Another bill that would stop businesses from having to pay state taxes on loans and other payments through the federal COVID-19 relief programs was passed. HB1361 received 96 yes votes and only two present votes.
State Rep. Les Eaves, R-Searcy, said that Arkansas businesses received $3.3 billion in assistance from the federal government through the Paycheck Protection Program (PPP). The money had to be used for wages, medical insurance costs, and other costs directly related to keeping employees on payrolls.
Eaves noted the bill would conform to federal policy on PPP payments, and none of the state tax revenue that could potentially result from the program could be budgeted because it’s a one-time occurrence. He said it’s not a viable annual revenue stream, meaning any money collected could be put in the bank or it could be used on a specific construction project.
“Let’s leave this money in the hands of our small business owners,” Eaves said.
A medley of other bills passed through the House on Monday afternoon with virtually no opposition. HB1009 would allow school districts to give away food that’s not used. HB1010 would amend the sales and use tax exemption for sales of certain aircraft.
HB1049 will allow those receiving unemployment benefits to withhold state income sales tax. Currently, taxpayers cannot withhold state or federal income tax on unemployment benefits.
HB1317 would make theft of delivered goods a class D Felony. It was noted that many households are receiving more packages through the mail, and stealing these items is only currently a misdemeanor crime.
Other Senate bills voted upon by the House included SB172. The bill would limit the records and photographs from the state crime lab that defendants can have in their custody while incarcerated. It was noted that some of these materials are used as “trophies” by defendants who like to relive their crimes.
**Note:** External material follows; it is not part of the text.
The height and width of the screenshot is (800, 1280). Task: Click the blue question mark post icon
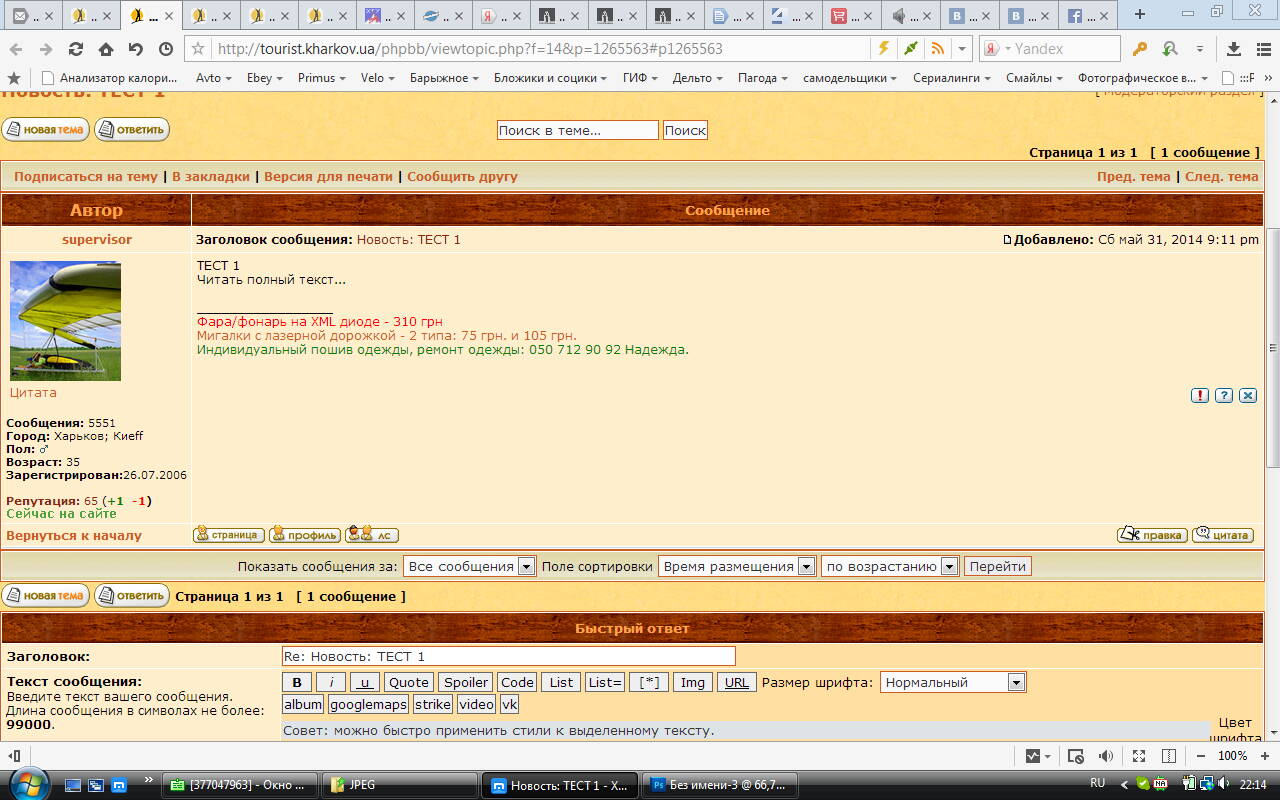tap(1224, 396)
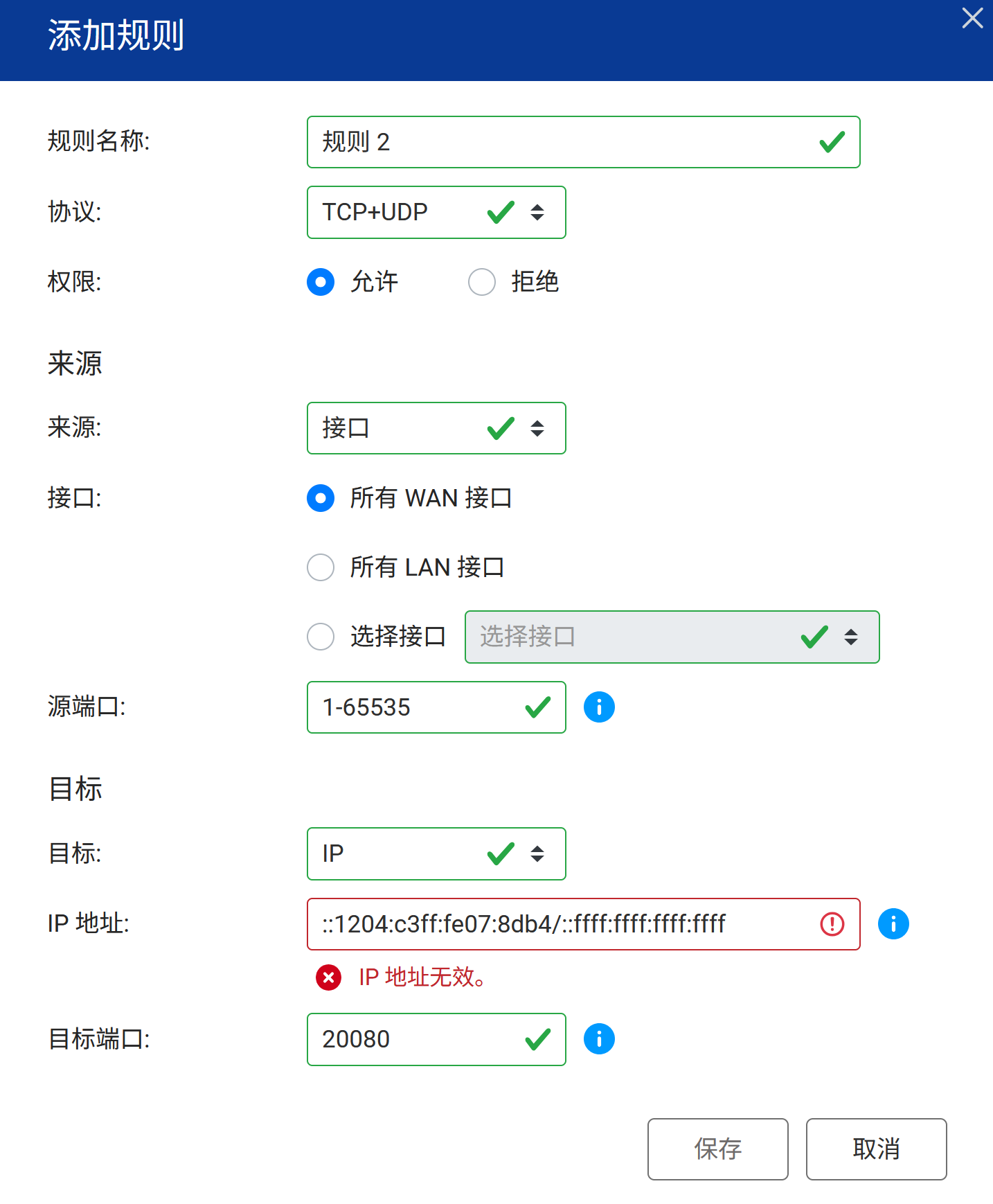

SB227 would direct the chair of the Arkansas Parole Board to “consult” with the Secretary of the Department of Corrections when performing his or her duties. The bill doesn’t give the Secretary the authority to change decisions rendered by the chair.
In other legislative business, Senate President Pro Tempore Jimmy Hickey, R-Texarkana, had to make changes to two committees to conform with Senate rules in the wake of Sen. Jim Hendren’s departure from the GOP. Senate rules require that at least five members of the majority party must serve on each committee and a majority party member must chair the committee.
Hendren’s move to Independent status means he vacated his position as chair of the powerful Senate Insurance and Commerce committee. It also left the committee with only four Republicans on the panel – Sen. Jonathan Dismang, chair of the Joint Budget Committee; Sen. Missy Irvin, chair of the Senate Education Committee; Sen. Mat Pitsch, Majority Whip; and Hickey. The three Democrats include Sen. Larry Teague, D-Nashville, Sen. Joyce Elliott, D-Little Rock, and Sen. Keith Ingram, D-West Memphis.
According to Hickey, Hendren will move to Senate City, County and Local Affairs, and Sen. Kim Hammer, R-Benton, will move to Insurance and Commerce. That puts five Republicans on the panel. Pitsch, who is running for Treasurer of State, will now chair Senate Insurance and Commerce.